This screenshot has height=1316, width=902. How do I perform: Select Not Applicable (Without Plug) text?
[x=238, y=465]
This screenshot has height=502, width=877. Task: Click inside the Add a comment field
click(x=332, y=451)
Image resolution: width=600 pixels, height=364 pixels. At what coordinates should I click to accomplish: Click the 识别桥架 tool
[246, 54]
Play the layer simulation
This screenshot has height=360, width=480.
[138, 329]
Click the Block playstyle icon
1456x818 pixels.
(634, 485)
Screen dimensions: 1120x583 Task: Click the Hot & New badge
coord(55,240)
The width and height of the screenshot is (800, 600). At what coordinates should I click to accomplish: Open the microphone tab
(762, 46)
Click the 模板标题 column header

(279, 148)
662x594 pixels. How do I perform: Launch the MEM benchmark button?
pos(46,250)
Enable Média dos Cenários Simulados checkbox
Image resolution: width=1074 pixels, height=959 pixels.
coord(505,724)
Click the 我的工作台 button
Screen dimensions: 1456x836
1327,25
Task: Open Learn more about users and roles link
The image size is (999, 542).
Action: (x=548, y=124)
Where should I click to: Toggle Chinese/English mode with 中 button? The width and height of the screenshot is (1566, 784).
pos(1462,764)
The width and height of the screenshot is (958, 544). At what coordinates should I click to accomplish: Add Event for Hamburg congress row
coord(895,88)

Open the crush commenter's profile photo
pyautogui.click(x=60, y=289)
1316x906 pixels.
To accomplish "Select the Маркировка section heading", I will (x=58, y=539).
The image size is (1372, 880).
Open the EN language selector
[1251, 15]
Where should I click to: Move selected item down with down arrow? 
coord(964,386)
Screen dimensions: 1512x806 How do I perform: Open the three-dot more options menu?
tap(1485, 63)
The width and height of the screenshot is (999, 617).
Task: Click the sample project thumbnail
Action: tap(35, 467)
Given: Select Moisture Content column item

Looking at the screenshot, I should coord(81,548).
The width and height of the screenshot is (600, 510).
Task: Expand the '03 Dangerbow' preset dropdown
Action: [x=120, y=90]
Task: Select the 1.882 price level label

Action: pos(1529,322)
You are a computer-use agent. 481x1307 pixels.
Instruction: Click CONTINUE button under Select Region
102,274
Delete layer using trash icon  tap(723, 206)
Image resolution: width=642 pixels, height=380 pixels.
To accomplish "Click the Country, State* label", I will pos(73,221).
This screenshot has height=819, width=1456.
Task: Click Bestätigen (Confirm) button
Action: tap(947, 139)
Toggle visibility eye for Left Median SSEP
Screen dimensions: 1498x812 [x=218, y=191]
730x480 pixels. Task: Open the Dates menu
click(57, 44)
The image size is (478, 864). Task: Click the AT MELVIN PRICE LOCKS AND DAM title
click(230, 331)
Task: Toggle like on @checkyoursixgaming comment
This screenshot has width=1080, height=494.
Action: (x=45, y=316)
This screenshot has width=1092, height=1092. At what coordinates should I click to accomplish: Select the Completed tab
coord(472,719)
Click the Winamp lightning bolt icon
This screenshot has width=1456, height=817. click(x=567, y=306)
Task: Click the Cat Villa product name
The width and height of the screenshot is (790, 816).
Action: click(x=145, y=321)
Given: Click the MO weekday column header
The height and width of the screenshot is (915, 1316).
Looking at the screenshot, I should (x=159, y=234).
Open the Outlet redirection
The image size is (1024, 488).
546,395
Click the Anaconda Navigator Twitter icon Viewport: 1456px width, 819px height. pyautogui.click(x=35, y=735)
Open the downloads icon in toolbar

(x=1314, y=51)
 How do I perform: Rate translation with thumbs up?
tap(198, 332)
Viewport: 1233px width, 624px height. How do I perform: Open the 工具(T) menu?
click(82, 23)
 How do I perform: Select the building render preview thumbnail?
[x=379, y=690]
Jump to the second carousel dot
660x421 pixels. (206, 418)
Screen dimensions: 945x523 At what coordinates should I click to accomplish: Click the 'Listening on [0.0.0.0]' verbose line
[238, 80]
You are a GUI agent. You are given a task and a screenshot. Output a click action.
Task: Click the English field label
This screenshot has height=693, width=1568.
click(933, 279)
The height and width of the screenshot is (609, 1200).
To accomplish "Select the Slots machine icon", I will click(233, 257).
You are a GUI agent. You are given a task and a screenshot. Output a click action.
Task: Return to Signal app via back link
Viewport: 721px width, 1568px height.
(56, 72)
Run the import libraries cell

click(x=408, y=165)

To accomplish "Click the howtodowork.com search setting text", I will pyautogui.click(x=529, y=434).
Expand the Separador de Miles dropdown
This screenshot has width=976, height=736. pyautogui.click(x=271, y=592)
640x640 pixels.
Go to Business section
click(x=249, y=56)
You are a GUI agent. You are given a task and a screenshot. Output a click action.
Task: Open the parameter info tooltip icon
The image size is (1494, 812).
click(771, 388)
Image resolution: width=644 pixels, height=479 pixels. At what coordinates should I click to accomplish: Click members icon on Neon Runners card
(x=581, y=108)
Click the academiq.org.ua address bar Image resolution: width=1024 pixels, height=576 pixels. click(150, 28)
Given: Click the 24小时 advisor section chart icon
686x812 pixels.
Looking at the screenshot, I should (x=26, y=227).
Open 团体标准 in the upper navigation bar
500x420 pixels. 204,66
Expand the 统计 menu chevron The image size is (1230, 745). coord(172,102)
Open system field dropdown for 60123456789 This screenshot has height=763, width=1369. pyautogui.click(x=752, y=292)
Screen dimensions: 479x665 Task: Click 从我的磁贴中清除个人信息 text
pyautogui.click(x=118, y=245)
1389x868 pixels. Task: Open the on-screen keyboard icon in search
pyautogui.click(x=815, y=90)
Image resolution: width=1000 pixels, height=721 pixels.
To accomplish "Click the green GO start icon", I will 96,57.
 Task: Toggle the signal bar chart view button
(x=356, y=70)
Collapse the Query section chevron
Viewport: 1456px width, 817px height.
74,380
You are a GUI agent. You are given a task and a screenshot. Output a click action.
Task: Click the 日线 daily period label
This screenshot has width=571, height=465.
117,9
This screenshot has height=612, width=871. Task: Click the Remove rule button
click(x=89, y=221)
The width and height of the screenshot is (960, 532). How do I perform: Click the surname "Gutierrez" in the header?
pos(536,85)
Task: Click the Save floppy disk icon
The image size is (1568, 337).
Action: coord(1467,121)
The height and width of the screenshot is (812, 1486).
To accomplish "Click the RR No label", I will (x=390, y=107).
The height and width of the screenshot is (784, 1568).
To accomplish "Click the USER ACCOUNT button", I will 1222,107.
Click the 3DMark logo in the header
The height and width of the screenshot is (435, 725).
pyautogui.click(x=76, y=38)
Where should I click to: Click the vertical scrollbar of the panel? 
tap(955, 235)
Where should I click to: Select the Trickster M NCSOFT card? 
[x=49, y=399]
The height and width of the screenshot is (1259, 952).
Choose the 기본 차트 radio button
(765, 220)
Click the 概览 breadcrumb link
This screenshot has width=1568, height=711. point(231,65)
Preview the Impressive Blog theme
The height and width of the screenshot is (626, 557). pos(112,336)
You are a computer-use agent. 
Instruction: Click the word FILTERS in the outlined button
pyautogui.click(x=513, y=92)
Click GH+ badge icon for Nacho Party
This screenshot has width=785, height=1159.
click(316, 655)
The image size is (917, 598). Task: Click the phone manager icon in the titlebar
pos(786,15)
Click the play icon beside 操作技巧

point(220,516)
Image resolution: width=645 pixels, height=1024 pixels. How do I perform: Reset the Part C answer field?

练习说明 =>
将上方全部条目逐字照录一遍，不得增删或改动任何字符。

最终答案 =>
This screenshot has height=1316, width=902. How do I perform: Select Not Applicable (Without Plug) text?
[x=238, y=465]
This screenshot has height=502, width=877. Task: Click inside the Add a comment field
click(x=332, y=451)
Image resolution: width=600 pixels, height=364 pixels. At what coordinates should I click to accomplish: Click the 识别桥架 tool
[246, 54]
Play the layer simulation
This screenshot has height=360, width=480.
[138, 329]
Click the Block playstyle icon
1456x818 pixels.
(634, 485)
Screen dimensions: 1120x583 Task: Click the Hot & New badge
coord(55,240)
The width and height of the screenshot is (800, 600). At what coordinates should I click to accomplish: Open the microphone tab
(762, 46)
Click the 模板标题 column header

(279, 148)
662x594 pixels. How do I perform: Launch the MEM benchmark button?
pos(46,250)
Enable Média dos Cenários Simulados checkbox
Image resolution: width=1074 pixels, height=959 pixels.
coord(505,724)
Click the 我的工作台 button
Screen dimensions: 1456x836
1327,25
Task: Open Learn more about users and roles link
The image size is (999, 542).
Action: (x=548, y=124)
Where should I click to: Toggle Chinese/English mode with 中 button? The width and height of the screenshot is (1566, 784).
pos(1462,764)
The width and height of the screenshot is (958, 544). At what coordinates should I click to accomplish: Add Event for Hamburg congress row
coord(895,88)

Open the crush commenter's profile photo
pyautogui.click(x=60, y=289)
1316x906 pixels.
To accomplish "Select the Маркировка section heading", I will (x=58, y=539).
The image size is (1372, 880).
Open the EN language selector
[1251, 15]
Where should I click to: Move selected item down with down arrow? 
coord(964,386)
Screen dimensions: 1512x806 How do I perform: Open the three-dot more options menu?
tap(1485, 63)
The width and height of the screenshot is (999, 617).
Task: Click the sample project thumbnail
Action: tap(35, 467)
Given: Select Moisture Content column item

Looking at the screenshot, I should coord(81,548).
The width and height of the screenshot is (600, 510).
Task: Expand the '03 Dangerbow' preset dropdown
Action: [x=120, y=90]
Task: Select the 1.882 price level label

Action: pos(1529,322)
You are a computer-use agent. 481x1307 pixels.
Instruction: Click CONTINUE button under Select Region
102,274
Delete layer using trash icon  tap(723, 206)
Image resolution: width=642 pixels, height=380 pixels.
To accomplish "Click the Country, State* label", I will pos(73,221).
This screenshot has height=819, width=1456.
Task: Click Bestätigen (Confirm) button
Action: tap(947, 139)
Toggle visibility eye for Left Median SSEP
Screen dimensions: 1498x812 [x=218, y=191]
730x480 pixels. Task: Open the Dates menu
click(57, 44)
The image size is (478, 864). Task: Click the AT MELVIN PRICE LOCKS AND DAM title
click(230, 331)
Task: Toggle like on @checkyoursixgaming comment
This screenshot has width=1080, height=494.
Action: (x=45, y=316)
This screenshot has width=1092, height=1092. At what coordinates should I click to accomplish: Select the Completed tab
coord(472,719)
Click the Winamp lightning bolt icon
This screenshot has width=1456, height=817. click(x=567, y=306)
Task: Click the Cat Villa product name
The width and height of the screenshot is (790, 816).
Action: click(x=145, y=321)
Given: Click the MO weekday column header
The height and width of the screenshot is (915, 1316).
Looking at the screenshot, I should (x=159, y=234).
Open the Outlet redirection
The image size is (1024, 488).
546,395
Click the Anaconda Navigator Twitter icon Viewport: 1456px width, 819px height. pyautogui.click(x=35, y=735)
Open the downloads icon in toolbar

(x=1314, y=51)
 How do I perform: Rate translation with thumbs up?
tap(198, 332)
Viewport: 1233px width, 624px height. How do I perform: Open the 工具(T) menu?
click(82, 23)
 How do I perform: Select the building render preview thumbnail?
[x=379, y=690]
Jump to the second carousel dot
660x421 pixels. (206, 418)
Screen dimensions: 945x523 At what coordinates should I click to accomplish: Click the 'Listening on [0.0.0.0]' verbose line
[238, 80]
You are a GUI agent. You are given a task and a screenshot. Output a click action.
Task: Click the English field label
This screenshot has height=693, width=1568.
click(933, 279)
The height and width of the screenshot is (609, 1200).
To accomplish "Select the Slots machine icon", I will click(233, 257).
You are a GUI agent. You are given a task and a screenshot. Output a click action.
Task: Return to Signal app via back link
Viewport: 721px width, 1568px height.
(56, 72)
Run the import libraries cell

click(x=408, y=165)

To accomplish "Click the howtodowork.com search setting text", I will pyautogui.click(x=529, y=434).
Expand the Separador de Miles dropdown
This screenshot has width=976, height=736. pyautogui.click(x=271, y=592)
640x640 pixels.
Go to Business section
click(x=249, y=56)
You are a GUI agent. You are given a task and a screenshot. Output a click action.
Task: Open the parameter info tooltip icon
The image size is (1494, 812).
click(771, 388)
Image resolution: width=644 pixels, height=479 pixels. At what coordinates should I click to accomplish: Click members icon on Neon Runners card
(x=581, y=108)
Click the academiq.org.ua address bar Image resolution: width=1024 pixels, height=576 pixels. click(150, 28)
Given: Click the 24小时 advisor section chart icon
686x812 pixels.
Looking at the screenshot, I should (x=26, y=227).
Open 团体标准 in the upper navigation bar
500x420 pixels. 204,66
Expand the 统计 menu chevron The image size is (1230, 745). coord(172,102)
Open system field dropdown for 60123456789 This screenshot has height=763, width=1369. pyautogui.click(x=752, y=292)
Screen dimensions: 479x665 Task: Click 从我的磁贴中清除个人信息 text
pyautogui.click(x=118, y=245)
1389x868 pixels. Task: Open the on-screen keyboard icon in search
pyautogui.click(x=815, y=90)
Image resolution: width=1000 pixels, height=721 pixels.
To accomplish "Click the green GO start icon", I will 96,57.
 Task: Toggle the signal bar chart view button
(x=356, y=70)
Collapse the Query section chevron
Viewport: 1456px width, 817px height.
74,380
You are a GUI agent. You are given a task and a screenshot. Output a click action.
Task: Click the 日线 daily period label
This screenshot has width=571, height=465.
117,9
This screenshot has height=612, width=871. Task: Click the Remove rule button
click(x=89, y=221)
The width and height of the screenshot is (960, 532). How do I perform: Click the surname "Gutierrez" in the header?
pos(536,85)
Task: Click the Save floppy disk icon
The image size is (1568, 337).
Action: coord(1467,121)
The height and width of the screenshot is (812, 1486).
To accomplish "Click the RR No label", I will (x=390, y=107).
The height and width of the screenshot is (784, 1568).
To accomplish "Click the USER ACCOUNT button", I will 1222,107.
Click the 3DMark logo in the header
The height and width of the screenshot is (435, 725).
pyautogui.click(x=76, y=38)
Where should I click to: Click the vertical scrollbar of the panel? 
tap(955, 235)
Where should I click to: Select the Trickster M NCSOFT card? 
[x=49, y=399]
The height and width of the screenshot is (1259, 952).
Choose the 기본 차트 radio button
(765, 220)
Click the 概览 breadcrumb link
This screenshot has width=1568, height=711. point(231,65)
Preview the Impressive Blog theme
The height and width of the screenshot is (626, 557). pos(112,336)
You are a computer-use agent. 
Instruction: Click the word FILTERS in the outlined button
pyautogui.click(x=513, y=92)
Click GH+ badge icon for Nacho Party
This screenshot has width=785, height=1159.
click(316, 655)
The image size is (917, 598). Task: Click the phone manager icon in the titlebar
pos(786,15)
Click the play icon beside 操作技巧

point(220,516)
Image resolution: width=645 pixels, height=1024 pixels. How do I perform: Reset the Part C answer field?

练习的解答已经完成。